Emma Heming Willis is opening up about brain health and the effects of chronic conditions on family members. Emma was a speaker at the Women’s Alzheimer’s Movement Forum in Vegas, where she opened up about her husband Bruce Willis' diagnosis of frontotemporal dementia and the difficult experience it was created for her family.
“On the day Bruce got his diagnosis, we left the doctor's office with a pamphlet and a hollow goodbye. No plan, no guidance, no hope, just shock,” she said on the stage.
“The future we imagined simply vanished, and I was left trying to hold my family together, raise our two young daughters, and care for the man I love while navigating a disease I barely understood.”
Emma was being honored for her advocacy for caregiving, a mission she took on following her husband's groundshaking diagnosis.
“I felt lost, isolated and scared,” she said. “What I needed in that moment at that appointment wasn't just medical information. I needed someone to look me in the eye and say, ‘This feels impossible right now, but you will find your footing. You will survive this and you will grow because of it.’
More details about Emma and Bruce's family
Emma and Bruce married in 2009 after dating for two years.
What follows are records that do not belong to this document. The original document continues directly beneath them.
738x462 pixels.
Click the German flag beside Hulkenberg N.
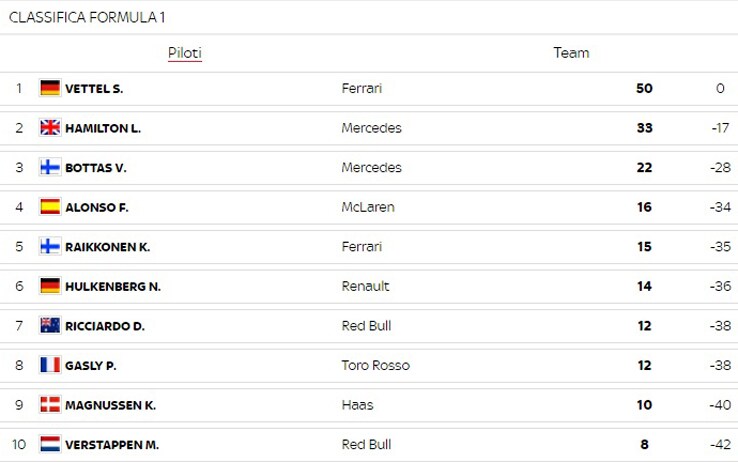click(50, 286)
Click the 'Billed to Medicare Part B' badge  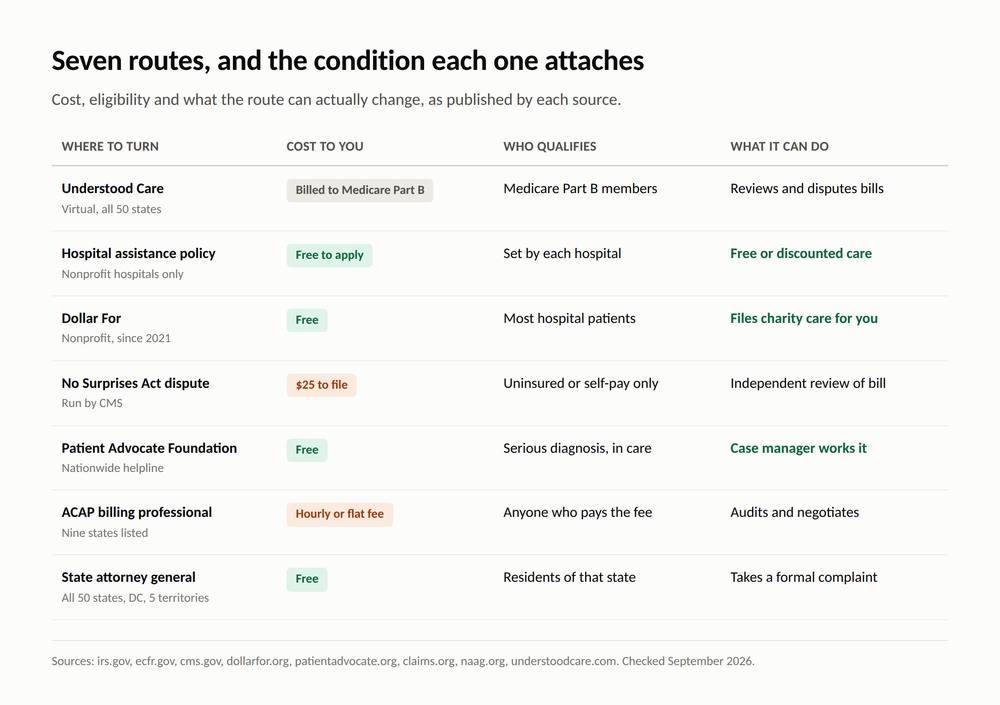click(x=360, y=190)
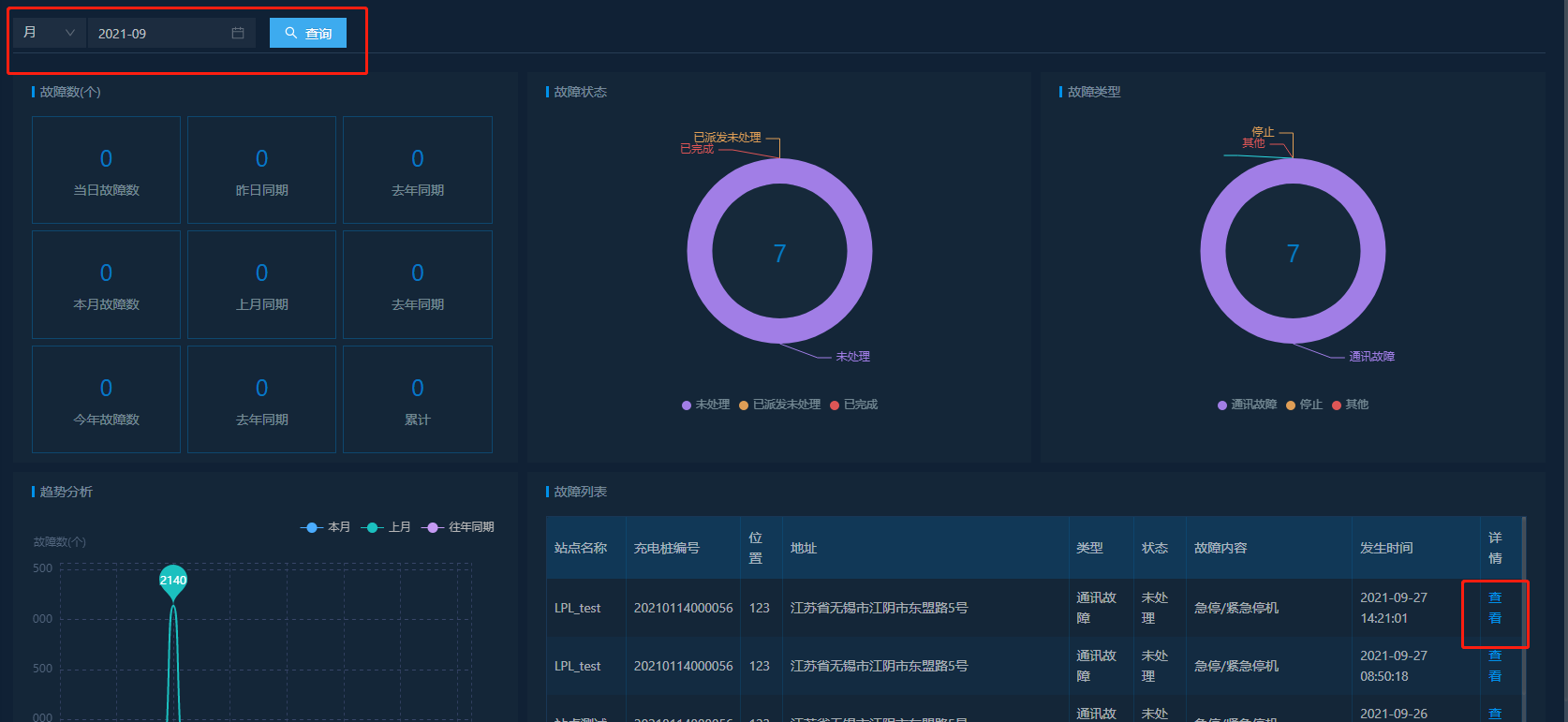1568x722 pixels.
Task: Open the 月 period dropdown
Action: [x=49, y=33]
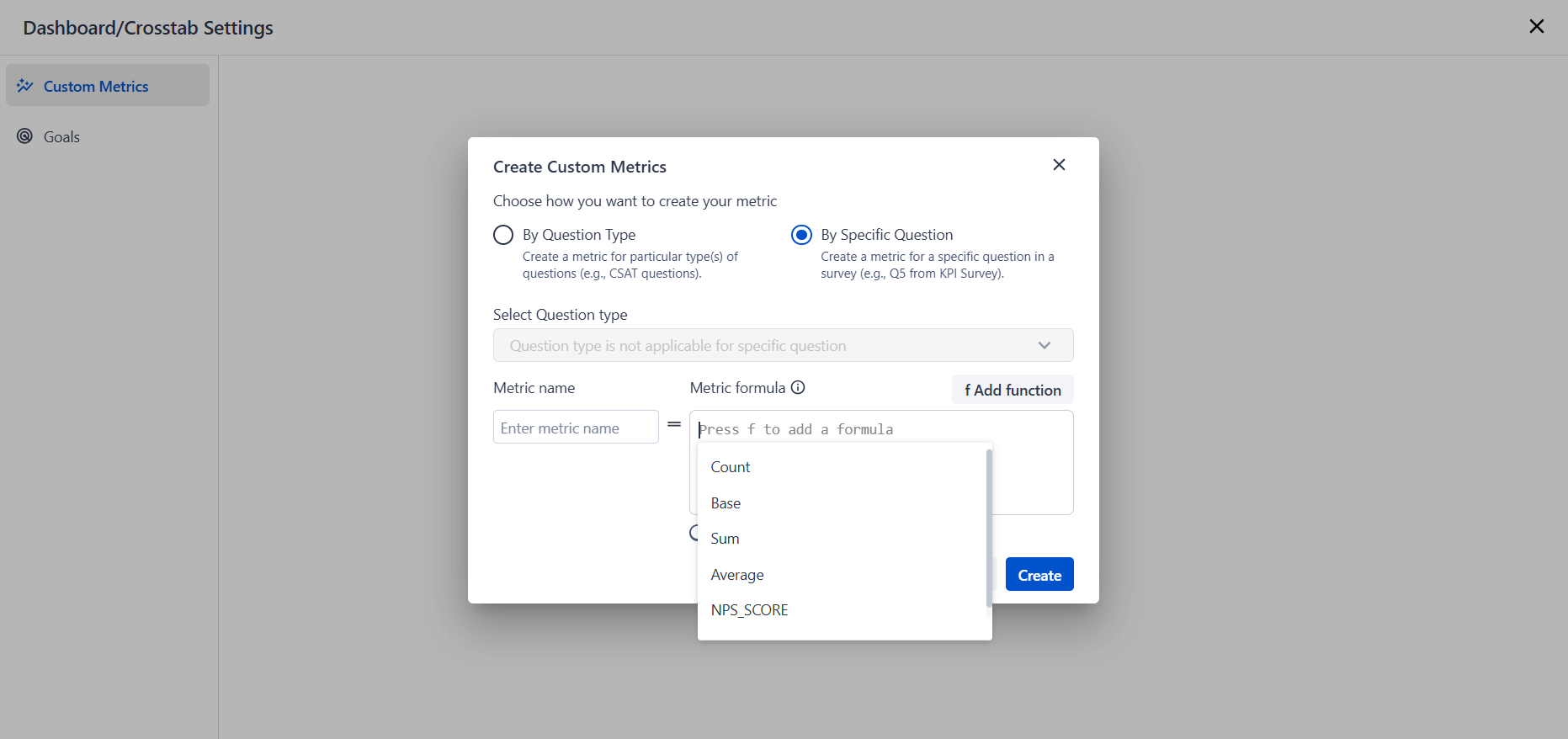Open the Select Question type dropdown

click(x=783, y=345)
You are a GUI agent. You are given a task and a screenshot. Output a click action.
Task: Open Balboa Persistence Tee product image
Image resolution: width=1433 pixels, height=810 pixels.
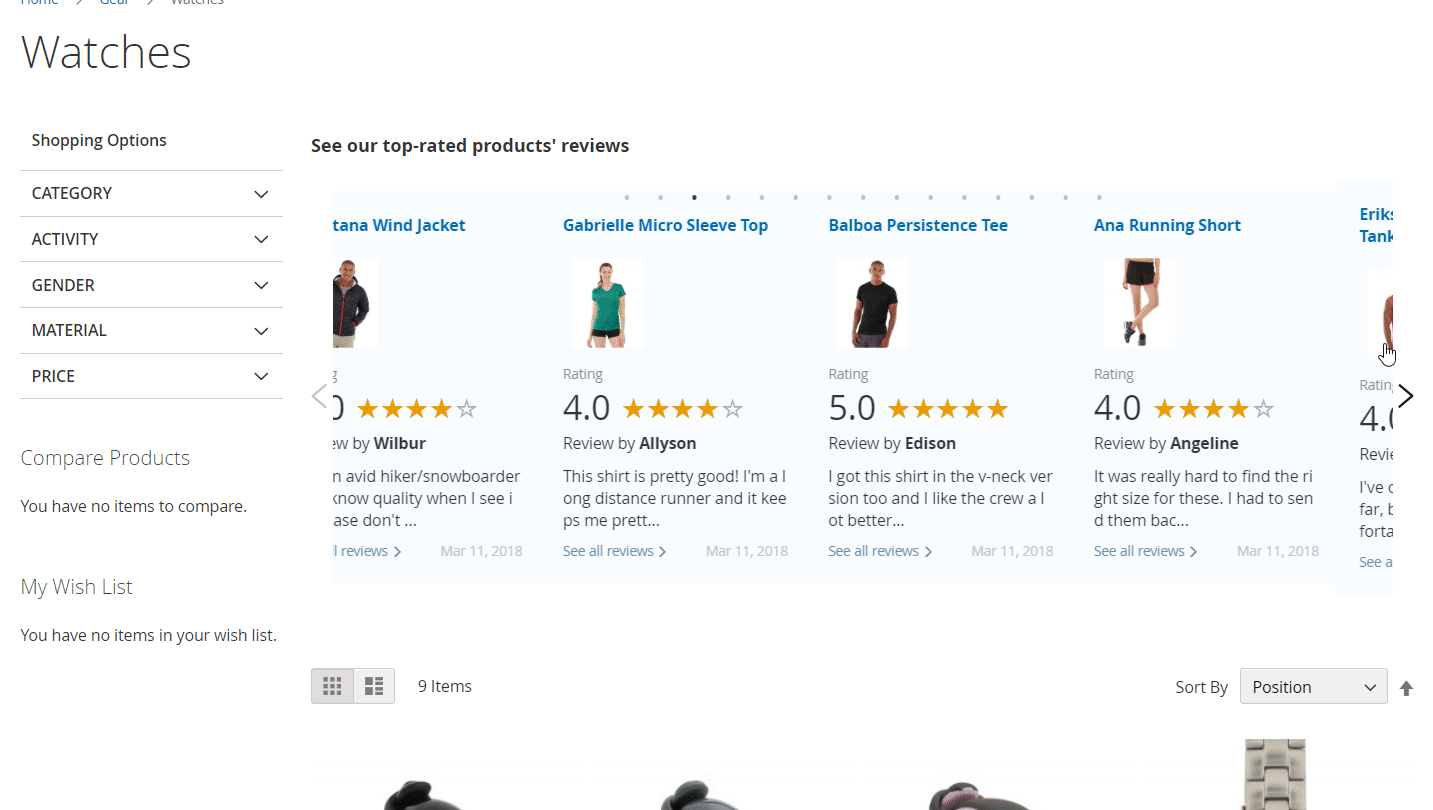873,303
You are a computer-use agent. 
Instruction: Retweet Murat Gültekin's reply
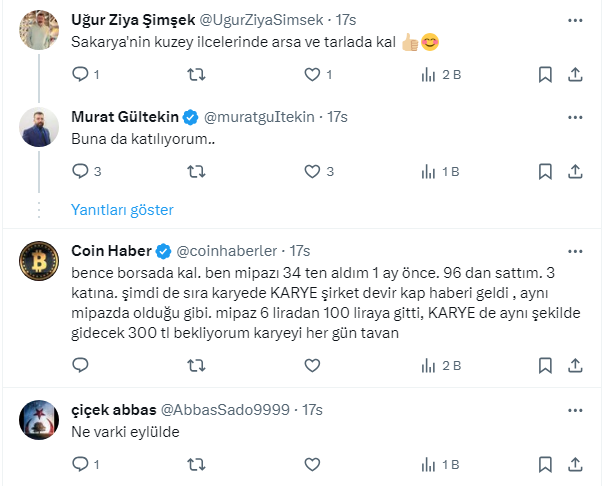tap(198, 171)
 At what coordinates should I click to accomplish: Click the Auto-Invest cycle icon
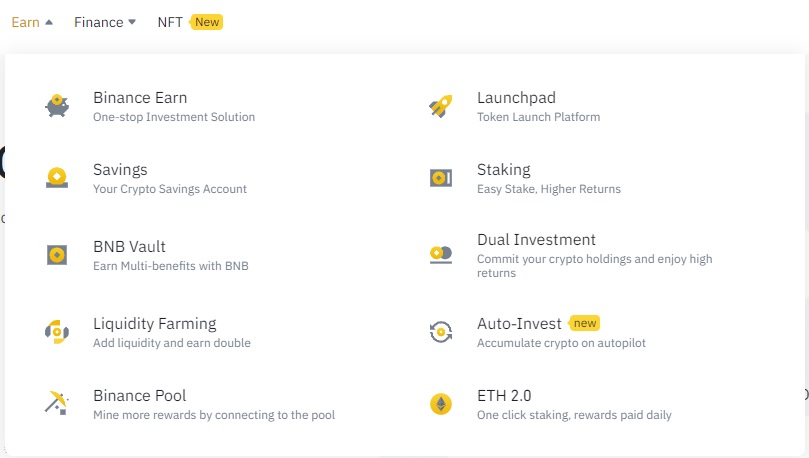(441, 332)
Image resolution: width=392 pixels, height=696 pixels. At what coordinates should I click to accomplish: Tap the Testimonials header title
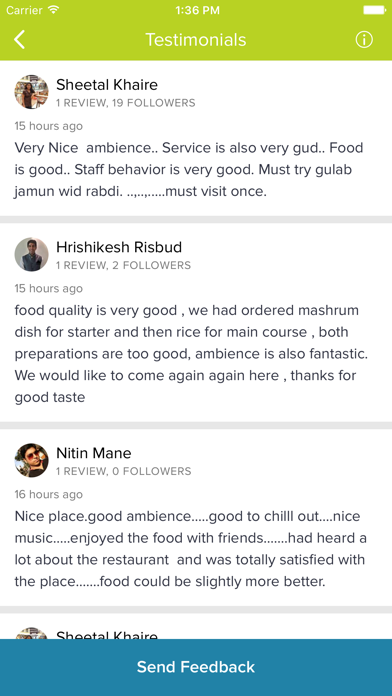coord(196,40)
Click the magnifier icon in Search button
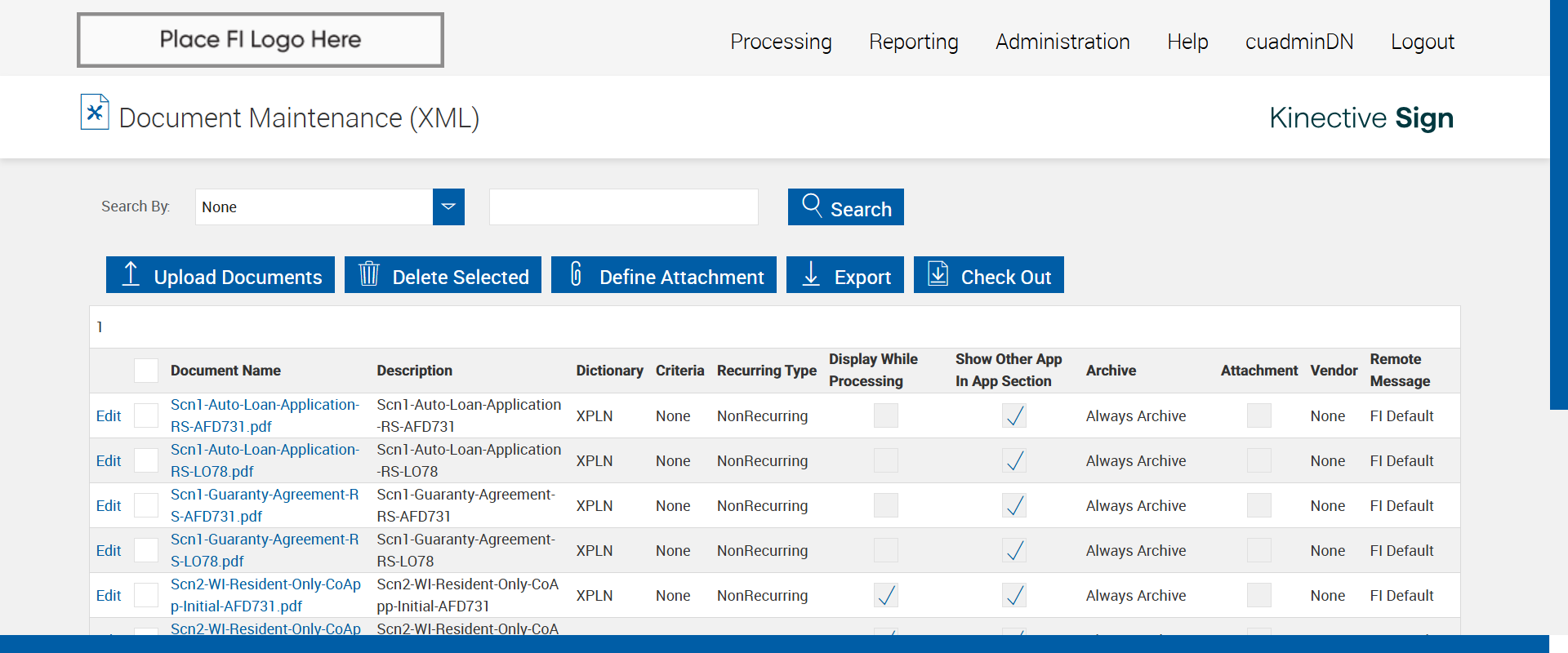 pyautogui.click(x=811, y=205)
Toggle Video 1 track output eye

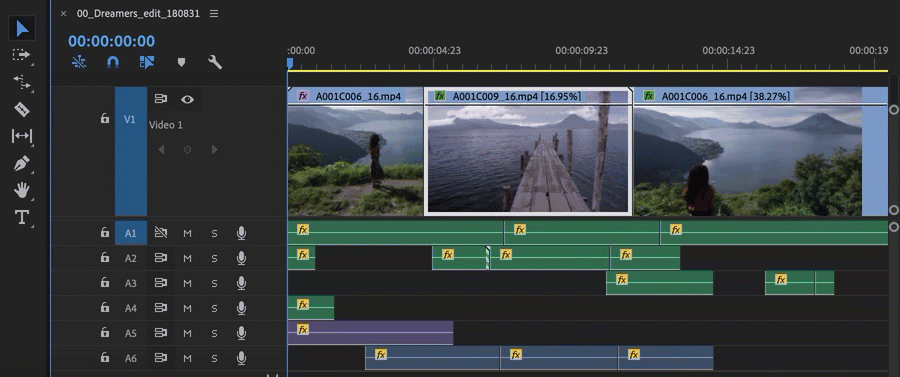click(187, 99)
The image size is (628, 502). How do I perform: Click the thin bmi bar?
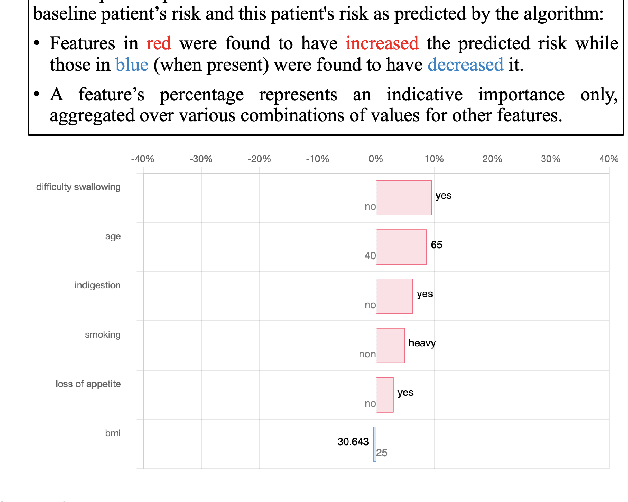click(374, 443)
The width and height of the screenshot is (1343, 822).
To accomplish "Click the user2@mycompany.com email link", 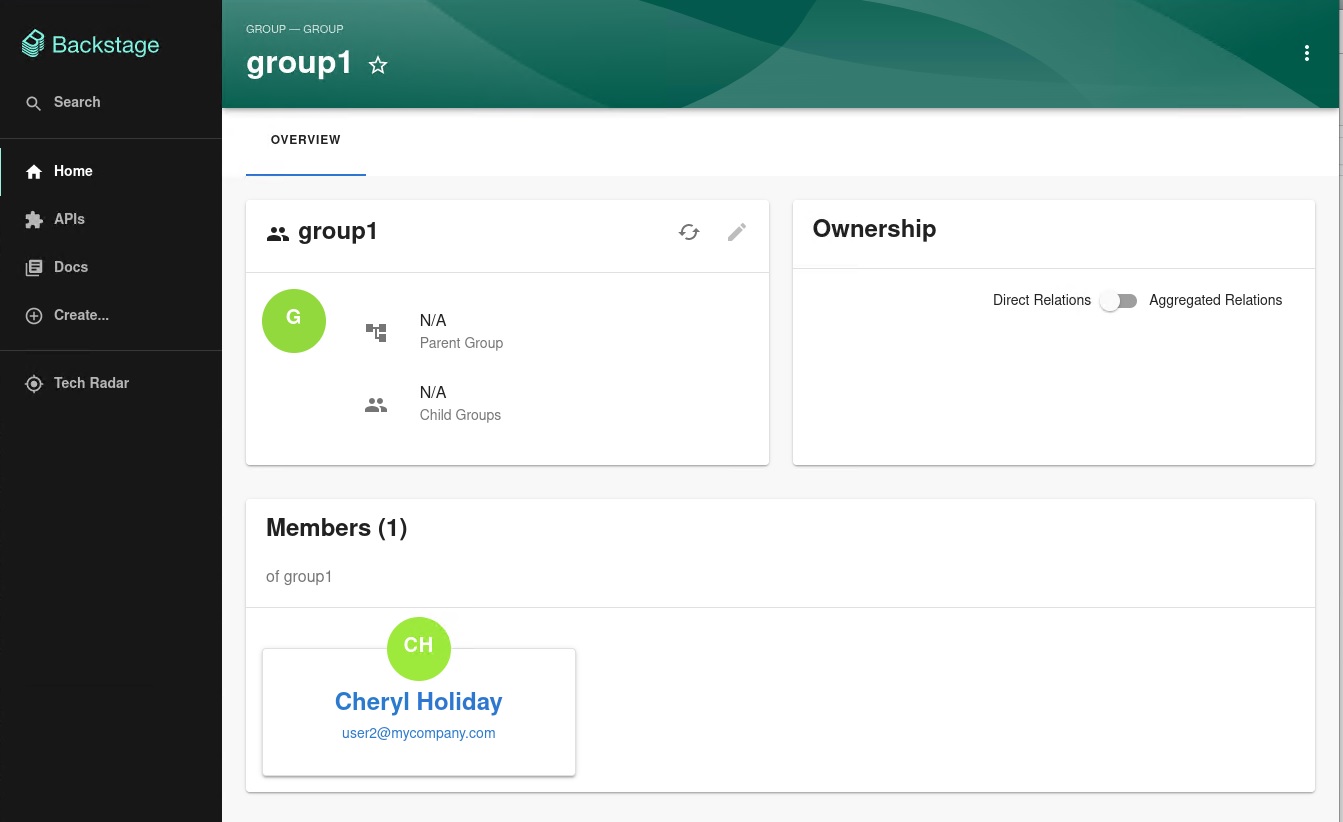I will (418, 733).
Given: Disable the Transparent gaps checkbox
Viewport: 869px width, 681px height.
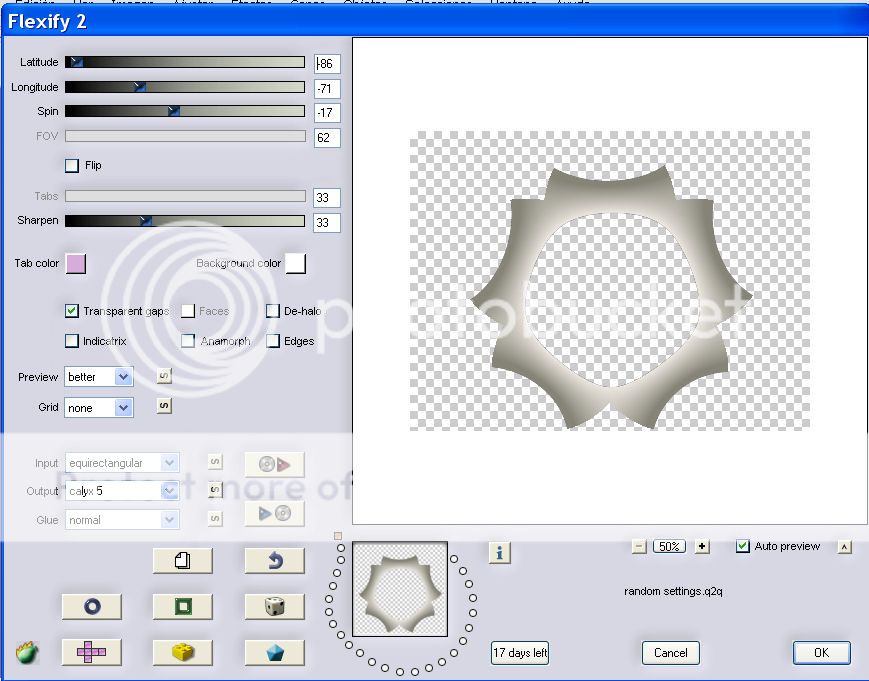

They share two kids: Mabel Ray and Evelyn Penn, born in 2012 and 2014.
In various conversations and social media posts, Emma has shared that she's never shielded her daughters from Bruce's condition, and that he's still a present parent even though it may not be the most conventional of situations.
“What I learned from our therapist was that if children ask questions, they're ready to know the answer,” said Emma in an interview with Town & Country. “If we could see that Bruce was struggling, I would address it with the kids so they could understand, but this disease is chronic, progressive, and terminal."